Can somebody with more experience than me weigh in on that comparison?
tl;dr: the chart is generally accurate, but skewed. If security is the one-and-only concern, it’s a great resource, and pretty accurate. If there are other areas of concern, the chart fails to account for some of them.
So, like Coke vs. Pepsi, Mac vs. PC, KDE vs. GNOME, there will always be fans of one system vs. another, and arguments will continue for as long as options exist. That’s just boilerplate.
In terms of what’s written there…my opinion is that the different options serve different needs and thresholds of privacy requirements…also, ‘privacy’ implies a ‘from whom’ that varies; I’m fine with my wife knowing things that I’m not fine with my employer knowing, and I’m fine with my employer knowing things that I’m not fine with Google knowing.
Put this together, and you’ve got a good amount of explanations about the chart. Of course, Graphene looks pretty good on that chart, and credit where it’s due - you’re hard pressed to find a mobile OS that’s more militant about - or effective at - keeping data on the device. However, the criteria itself seems just a little bit slanted, in my opinion. Take for example “Webview update speed”, or “Can disable USB-C and pogo pins data?”, or “Closed cross-profile package leaks?”, each of which Graphene provides, and the others do not. It’s certainly fair that these functions may matter to some people, and most people would prefer having them than not.
The massive counterpoint here is that the chart either glosses over, or omits entirely, the things that make /e/OS stand out, that Graphene does not come close to addressing.
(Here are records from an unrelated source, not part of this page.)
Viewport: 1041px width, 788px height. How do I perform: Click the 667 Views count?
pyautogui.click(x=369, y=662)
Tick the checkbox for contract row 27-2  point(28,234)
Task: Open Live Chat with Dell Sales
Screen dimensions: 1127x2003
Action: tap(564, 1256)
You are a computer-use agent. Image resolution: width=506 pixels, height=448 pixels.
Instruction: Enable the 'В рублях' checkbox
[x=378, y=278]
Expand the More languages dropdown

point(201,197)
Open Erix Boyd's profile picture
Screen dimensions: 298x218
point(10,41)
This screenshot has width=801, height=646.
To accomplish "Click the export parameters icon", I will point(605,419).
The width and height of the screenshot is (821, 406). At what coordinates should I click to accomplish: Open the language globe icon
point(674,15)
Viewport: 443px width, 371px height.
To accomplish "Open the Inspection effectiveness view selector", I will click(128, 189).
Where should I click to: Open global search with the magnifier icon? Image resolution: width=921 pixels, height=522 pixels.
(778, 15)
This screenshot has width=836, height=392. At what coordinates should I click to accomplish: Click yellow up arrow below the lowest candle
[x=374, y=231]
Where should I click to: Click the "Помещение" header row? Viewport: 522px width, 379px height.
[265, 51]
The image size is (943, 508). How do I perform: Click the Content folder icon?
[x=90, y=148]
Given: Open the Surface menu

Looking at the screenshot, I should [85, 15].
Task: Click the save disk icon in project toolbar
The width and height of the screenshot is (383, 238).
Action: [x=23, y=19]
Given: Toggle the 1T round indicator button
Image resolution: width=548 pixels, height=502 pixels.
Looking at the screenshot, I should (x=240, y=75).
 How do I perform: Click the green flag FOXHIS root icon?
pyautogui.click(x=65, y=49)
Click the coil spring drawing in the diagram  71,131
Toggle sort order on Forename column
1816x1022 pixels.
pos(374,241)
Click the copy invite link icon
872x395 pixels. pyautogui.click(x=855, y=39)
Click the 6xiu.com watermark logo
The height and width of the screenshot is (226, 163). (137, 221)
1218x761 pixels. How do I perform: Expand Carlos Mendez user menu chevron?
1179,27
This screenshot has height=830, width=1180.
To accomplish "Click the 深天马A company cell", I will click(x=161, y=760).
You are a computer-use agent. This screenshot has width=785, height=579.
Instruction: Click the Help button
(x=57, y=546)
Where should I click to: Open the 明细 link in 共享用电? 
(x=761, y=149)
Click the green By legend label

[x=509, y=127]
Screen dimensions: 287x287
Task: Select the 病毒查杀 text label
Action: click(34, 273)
There are a few nods to app compatibility, but nothing firm. This is probably a good thing because Revolut - and lots of other banking apps - will not run on Graphene, while Murena has put time and effort into resolving those issues. WhatsApp can work on Graphene with some effort, but it works on /e/OS out of the box. In fact, I’ve run into more issues with apps barking because I run a rooted phone, than apps barking because I’m running /e/OS. The same isn’t true for Graphene. The chart conveniently sidesteps where apps even come from; one has to manually add the Aurora Store or F-Droid (or ‘adb sideload’, for all the fun that is)…but /e/OS ships with the App Lounge, that has OSS apps and PWAs and Play Store Apps, and can handle app updates, all in a UI that’s as easy to use as the Play Store or App Store. Graphene doesn’t offer anything like this at all.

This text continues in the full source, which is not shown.